Each group’s R² and AAPE for OPR. The best R² reaches 0.978 and AAPE reaches 3.5%.

Each group’s R² and AAPE for GOR. the best R² reaches 0.780 and best AAPE reaches 1.0%.

Each group’s R² and AAPE for WOR. The best R² reaches 0.973 and AAPE reaches 10%.

The results indicated a high accuracy of the ANN model estimation. The AAPE of the best ANN hyperparameters group for OPR, WOR, and GOR reach 5, 10, and 1%, while the highest R²’s reach 0.985, 0.986, and 0.88. Moreover, the different results for each output revealed the significance of the selection of ANN hyperparameters. In addition, for the same output estimation, e.g., production rate, the groups with lower AAPE usually have higher R² values, which denotes the consistency of the evaluation parameters. However, AAPE and R² may show different results when compared with different outputs estimation. For example, the prediction for GOR has a lower AAPE than WOR, but the R² for GOR shows a lower value than WOR. The difference could be explained from mathematical and physics aspects. According to the definition of AAPE (eq 1), the relative error of GOR estimation was much lower than WOR. However, due to the small relative range of the GOR value compared with WOR, the ratio of the sum of square residual to the total variance of GOR is bigger than WOR (eq 2), and thus the R² of GOR is smaller than that of WOR. Furthermore, the relatively small variability of GOR indicates that the majority of gas in place is stored as the solution gas.

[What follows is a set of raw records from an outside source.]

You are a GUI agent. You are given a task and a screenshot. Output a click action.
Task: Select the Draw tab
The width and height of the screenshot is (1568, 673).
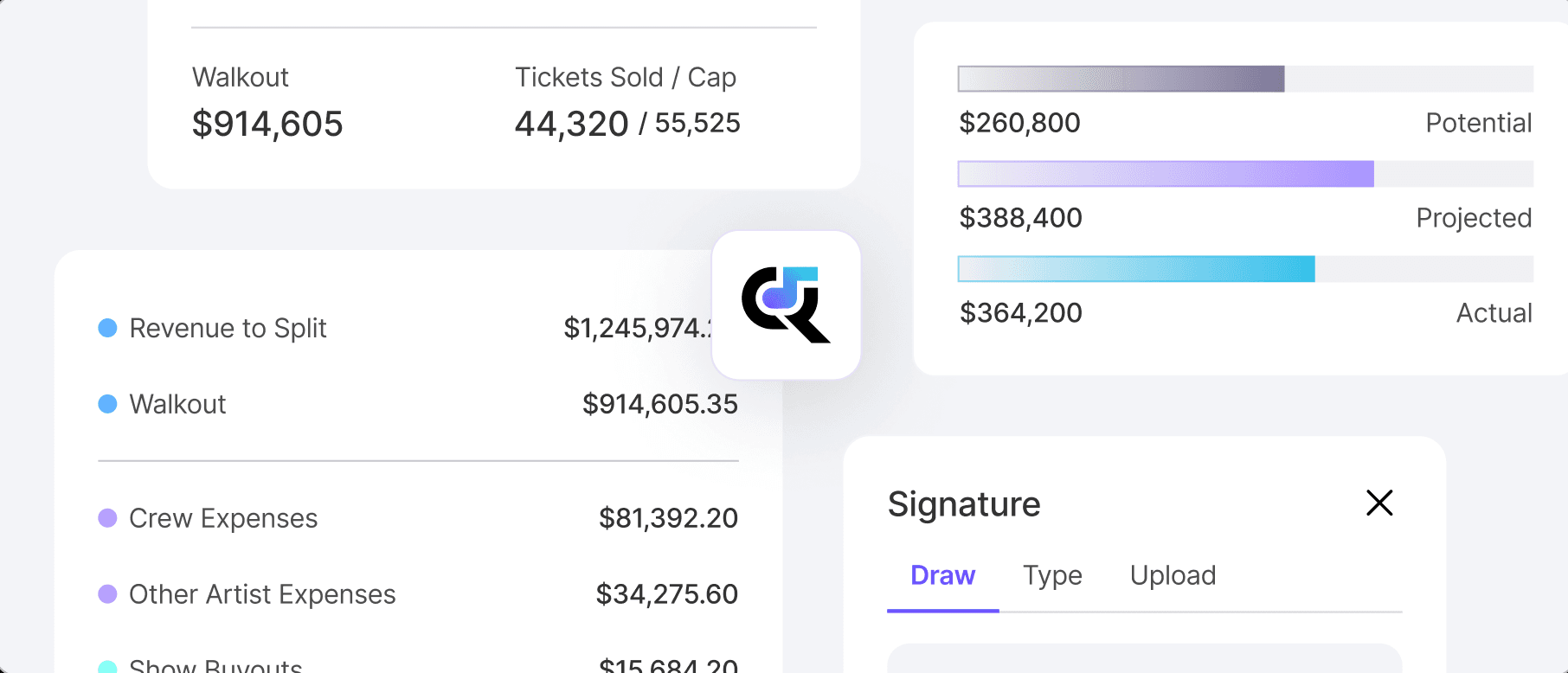tap(942, 576)
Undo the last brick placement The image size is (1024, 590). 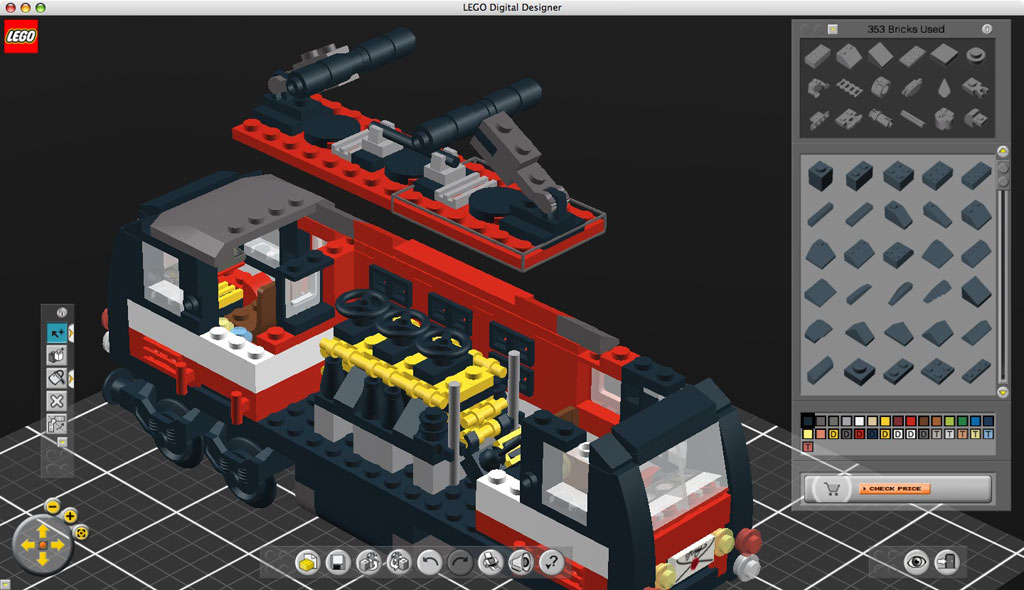click(430, 562)
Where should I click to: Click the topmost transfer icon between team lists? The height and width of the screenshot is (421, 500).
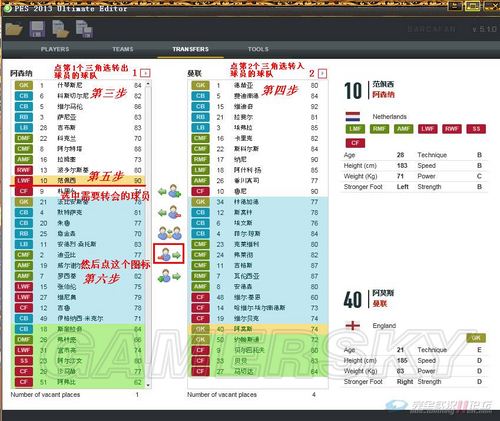(x=170, y=191)
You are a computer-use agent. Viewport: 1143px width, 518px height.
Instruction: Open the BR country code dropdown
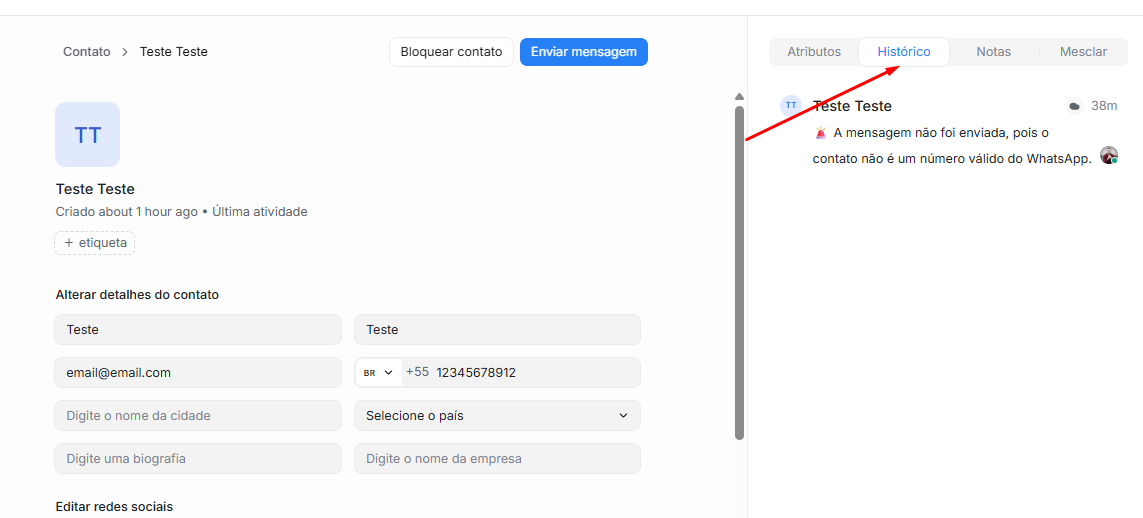coord(378,372)
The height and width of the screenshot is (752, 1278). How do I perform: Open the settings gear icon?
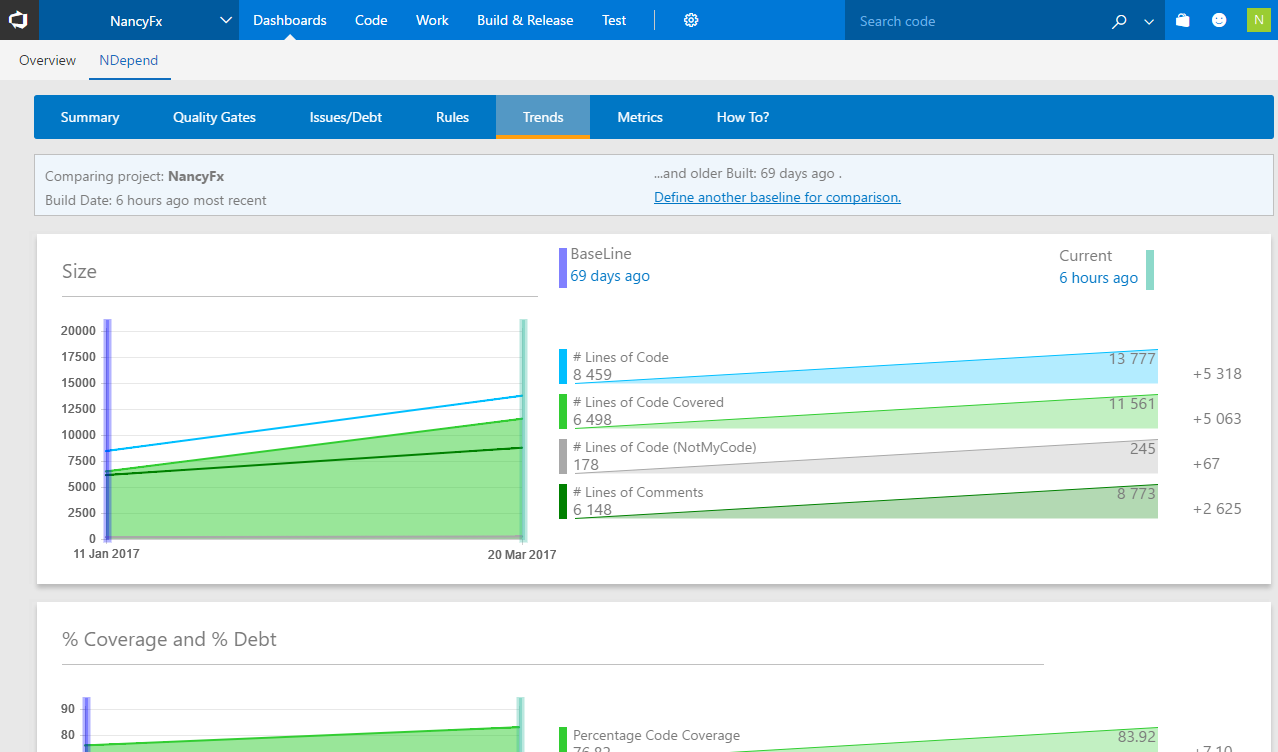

Based on the prediction evaluation, we selected the best prediction group for OPR, WOR, and GOR (Table 6). It should be noted that the transfer functions in two hidden layers were kept consistent in this section. In the latter section, we further explored the influence of various transfer function groups for the prediction based on the current optimal network and training function.

Table 6. Optimal Hyperparameter Group for each Output^a.

hyperparameter	OPR	WOR	GOR
network function	newcf	newff	newff
training function	trainbr	trainlm	trainlm
transfer function	radbasn	poslin	radbasn

Open in a new tab

Note: Specific names of hyperparameters are included in Appendix A.

3.4. Transfer Function Analysis

In the previous section, we set the two hidden layers with the same transfer function. This section performed sensitivity analysis on transfer functions, and our objective is to evaluate the influence of different transfer functions on the prediction results and seek to choose the combination of transfer functions with the lowest error in two hidden layers.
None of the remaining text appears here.